Relationship Between Process Parameters and Defects in Laser Powder Bed Fusion Additive Manufacturing of Crack-Sensitive Al–Cu–Mg Alloy

Laser powder bed fusion (L-PBF) is an innovative technique used to manufacture complex and customized parts. However, fabricating crack-sensitive Al–Cu–Mg alloy L-PBF parts with controlled defect levels remains challenging, as the effects of processing parameters on defect evolution are not well understood. In this study, we systematically investigated the influence of laser power, laser scanning speed, and hatching space on defect formation and evolution in L-PBF printed Al–4.1Cu–1.5Mg–0.6Mn alloy.
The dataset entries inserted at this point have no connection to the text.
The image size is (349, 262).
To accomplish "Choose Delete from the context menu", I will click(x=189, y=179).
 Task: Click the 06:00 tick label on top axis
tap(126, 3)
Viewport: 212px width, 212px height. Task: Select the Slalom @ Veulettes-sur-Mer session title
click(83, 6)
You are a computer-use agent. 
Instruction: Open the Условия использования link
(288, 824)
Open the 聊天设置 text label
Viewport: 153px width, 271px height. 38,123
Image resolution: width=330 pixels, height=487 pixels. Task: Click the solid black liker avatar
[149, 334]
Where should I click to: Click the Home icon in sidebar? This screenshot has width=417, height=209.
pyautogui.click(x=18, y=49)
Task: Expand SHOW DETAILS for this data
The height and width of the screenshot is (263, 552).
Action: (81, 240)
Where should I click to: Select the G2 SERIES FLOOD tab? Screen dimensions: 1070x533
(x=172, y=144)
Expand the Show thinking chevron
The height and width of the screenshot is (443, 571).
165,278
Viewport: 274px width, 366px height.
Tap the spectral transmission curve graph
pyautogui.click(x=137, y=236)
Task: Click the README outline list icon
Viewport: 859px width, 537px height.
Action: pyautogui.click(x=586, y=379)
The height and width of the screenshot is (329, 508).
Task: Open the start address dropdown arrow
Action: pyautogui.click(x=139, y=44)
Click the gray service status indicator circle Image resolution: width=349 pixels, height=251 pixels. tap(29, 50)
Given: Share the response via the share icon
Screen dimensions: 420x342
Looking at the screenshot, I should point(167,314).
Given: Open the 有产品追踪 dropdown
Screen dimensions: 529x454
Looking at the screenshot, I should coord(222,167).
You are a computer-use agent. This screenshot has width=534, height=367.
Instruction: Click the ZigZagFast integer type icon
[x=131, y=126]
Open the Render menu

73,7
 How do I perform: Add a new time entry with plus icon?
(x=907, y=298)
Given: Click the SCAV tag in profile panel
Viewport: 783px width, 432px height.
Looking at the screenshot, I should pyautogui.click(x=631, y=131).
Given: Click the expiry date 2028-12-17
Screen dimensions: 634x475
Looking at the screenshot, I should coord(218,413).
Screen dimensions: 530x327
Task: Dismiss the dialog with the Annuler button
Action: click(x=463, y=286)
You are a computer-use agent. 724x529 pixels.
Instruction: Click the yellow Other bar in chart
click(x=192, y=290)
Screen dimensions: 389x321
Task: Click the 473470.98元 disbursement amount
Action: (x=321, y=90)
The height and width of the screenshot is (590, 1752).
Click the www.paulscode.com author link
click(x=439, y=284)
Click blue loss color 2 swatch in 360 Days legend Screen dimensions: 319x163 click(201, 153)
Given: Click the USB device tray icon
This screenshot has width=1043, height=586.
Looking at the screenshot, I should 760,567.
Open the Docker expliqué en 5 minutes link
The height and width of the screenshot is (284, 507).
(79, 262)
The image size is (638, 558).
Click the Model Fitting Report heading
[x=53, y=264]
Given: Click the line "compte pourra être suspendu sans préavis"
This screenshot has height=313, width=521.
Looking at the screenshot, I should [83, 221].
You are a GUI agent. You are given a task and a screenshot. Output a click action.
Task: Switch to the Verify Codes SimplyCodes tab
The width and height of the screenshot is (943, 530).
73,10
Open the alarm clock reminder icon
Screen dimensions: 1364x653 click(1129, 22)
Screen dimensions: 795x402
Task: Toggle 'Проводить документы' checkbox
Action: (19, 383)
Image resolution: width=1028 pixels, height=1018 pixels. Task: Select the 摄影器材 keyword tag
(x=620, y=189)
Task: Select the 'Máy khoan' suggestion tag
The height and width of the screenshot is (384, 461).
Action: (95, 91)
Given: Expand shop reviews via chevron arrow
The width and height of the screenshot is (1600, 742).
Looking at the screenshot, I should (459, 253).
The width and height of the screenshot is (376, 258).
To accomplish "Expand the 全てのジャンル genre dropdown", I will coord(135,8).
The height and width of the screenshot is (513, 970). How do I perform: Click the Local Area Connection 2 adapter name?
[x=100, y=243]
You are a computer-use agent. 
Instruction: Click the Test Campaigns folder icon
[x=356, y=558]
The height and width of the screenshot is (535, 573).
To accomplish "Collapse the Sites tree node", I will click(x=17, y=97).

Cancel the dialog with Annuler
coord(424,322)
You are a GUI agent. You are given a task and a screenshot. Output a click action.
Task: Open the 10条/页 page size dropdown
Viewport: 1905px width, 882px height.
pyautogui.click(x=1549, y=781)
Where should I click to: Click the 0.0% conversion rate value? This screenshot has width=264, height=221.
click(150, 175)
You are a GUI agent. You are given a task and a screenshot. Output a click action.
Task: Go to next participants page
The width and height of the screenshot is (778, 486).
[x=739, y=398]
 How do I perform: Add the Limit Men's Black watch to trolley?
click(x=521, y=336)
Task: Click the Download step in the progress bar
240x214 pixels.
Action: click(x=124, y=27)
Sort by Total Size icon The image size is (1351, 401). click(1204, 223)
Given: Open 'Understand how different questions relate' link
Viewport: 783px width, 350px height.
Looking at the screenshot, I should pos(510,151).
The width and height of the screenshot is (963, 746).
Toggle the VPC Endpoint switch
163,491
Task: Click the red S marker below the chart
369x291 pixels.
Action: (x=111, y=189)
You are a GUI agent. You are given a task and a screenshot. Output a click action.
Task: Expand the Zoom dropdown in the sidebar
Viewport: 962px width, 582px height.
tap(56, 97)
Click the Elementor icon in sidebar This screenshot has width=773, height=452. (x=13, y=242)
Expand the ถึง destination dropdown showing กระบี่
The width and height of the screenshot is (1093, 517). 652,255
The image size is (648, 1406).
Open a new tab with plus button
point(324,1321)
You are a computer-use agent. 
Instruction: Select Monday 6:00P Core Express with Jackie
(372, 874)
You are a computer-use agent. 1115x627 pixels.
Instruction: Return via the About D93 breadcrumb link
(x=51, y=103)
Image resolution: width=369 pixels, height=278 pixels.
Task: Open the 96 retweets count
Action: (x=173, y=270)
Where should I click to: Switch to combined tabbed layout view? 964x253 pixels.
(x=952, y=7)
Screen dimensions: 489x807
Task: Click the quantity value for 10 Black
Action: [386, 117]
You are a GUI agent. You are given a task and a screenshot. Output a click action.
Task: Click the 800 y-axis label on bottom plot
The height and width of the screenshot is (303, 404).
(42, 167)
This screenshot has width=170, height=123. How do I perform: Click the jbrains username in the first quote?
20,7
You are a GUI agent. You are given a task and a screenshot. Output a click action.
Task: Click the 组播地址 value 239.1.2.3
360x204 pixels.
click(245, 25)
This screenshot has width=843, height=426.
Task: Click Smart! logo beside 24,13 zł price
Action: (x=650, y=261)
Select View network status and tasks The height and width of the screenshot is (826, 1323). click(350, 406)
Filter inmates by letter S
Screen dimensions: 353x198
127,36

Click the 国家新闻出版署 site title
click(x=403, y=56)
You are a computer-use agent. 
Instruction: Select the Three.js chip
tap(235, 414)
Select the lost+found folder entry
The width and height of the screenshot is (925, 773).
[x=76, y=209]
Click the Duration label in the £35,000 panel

Our findings indicate that laser power and scanning speed greatly impact the occurrence of lack-of-fusion porosity, hot cracks, and gas-induced pores. Initially, the relative density of L-PBF printed samples increases (from 97 to 99 pct) with increasing volumetric energy density (from 200 to 830 J/mm³), but then decreases with further increases in volumetric energy density (>830 J/mm³). The introduction of alloying elements Cu and Mg leads to increased laser reflectivity and heat dissipation, which in turn affects hot cracking susceptibility (HCS) and reduces the printability of Al–Cu–Mg alloy. This research provides a process map to guide the L-PBF manufacturing of crack-sensitive Al–Cu–Mg alloys.